Prompt: Return every line of the records below that contains the word "what".

Record list:
════════
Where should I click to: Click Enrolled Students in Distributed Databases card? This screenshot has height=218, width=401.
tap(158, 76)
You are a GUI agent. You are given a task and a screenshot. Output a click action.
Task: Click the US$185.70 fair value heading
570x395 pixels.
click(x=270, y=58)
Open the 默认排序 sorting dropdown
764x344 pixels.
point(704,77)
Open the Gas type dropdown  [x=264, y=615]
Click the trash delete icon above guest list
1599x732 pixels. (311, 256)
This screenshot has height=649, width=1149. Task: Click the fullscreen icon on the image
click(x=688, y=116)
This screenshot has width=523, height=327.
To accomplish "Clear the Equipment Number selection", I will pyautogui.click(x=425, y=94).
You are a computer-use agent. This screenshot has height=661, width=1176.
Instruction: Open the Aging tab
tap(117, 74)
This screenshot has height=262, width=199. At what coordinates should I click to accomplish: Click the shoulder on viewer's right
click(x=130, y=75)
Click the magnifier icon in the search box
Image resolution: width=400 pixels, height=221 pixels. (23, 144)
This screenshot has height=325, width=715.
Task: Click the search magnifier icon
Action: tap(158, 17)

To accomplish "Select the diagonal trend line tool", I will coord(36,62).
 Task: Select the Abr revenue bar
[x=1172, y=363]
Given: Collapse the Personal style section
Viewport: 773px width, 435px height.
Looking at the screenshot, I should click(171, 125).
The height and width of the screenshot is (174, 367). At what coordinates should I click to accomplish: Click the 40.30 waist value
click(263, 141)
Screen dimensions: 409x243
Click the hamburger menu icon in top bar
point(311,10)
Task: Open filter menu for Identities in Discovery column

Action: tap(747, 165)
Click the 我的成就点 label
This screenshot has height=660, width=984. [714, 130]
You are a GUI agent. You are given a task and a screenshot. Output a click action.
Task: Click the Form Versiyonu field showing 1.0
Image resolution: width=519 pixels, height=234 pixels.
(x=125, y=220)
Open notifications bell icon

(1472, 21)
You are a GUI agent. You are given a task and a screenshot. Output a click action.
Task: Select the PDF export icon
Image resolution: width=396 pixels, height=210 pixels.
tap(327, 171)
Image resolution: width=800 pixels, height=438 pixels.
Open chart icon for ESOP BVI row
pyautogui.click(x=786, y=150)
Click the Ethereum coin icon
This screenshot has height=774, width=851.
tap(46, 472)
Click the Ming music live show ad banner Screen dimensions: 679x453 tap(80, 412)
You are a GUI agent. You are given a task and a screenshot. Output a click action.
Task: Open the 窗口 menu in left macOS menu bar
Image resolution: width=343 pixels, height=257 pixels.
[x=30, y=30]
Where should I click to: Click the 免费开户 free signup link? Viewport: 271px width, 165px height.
════════
Worked solution:
This screenshot has height=262, width=199. At what coordinates should I click to accomplish: Click the shoulder on viewer's right
The height and width of the screenshot is (174, 367). At what coordinates should I click to accomplish: Click the 40.30 waist value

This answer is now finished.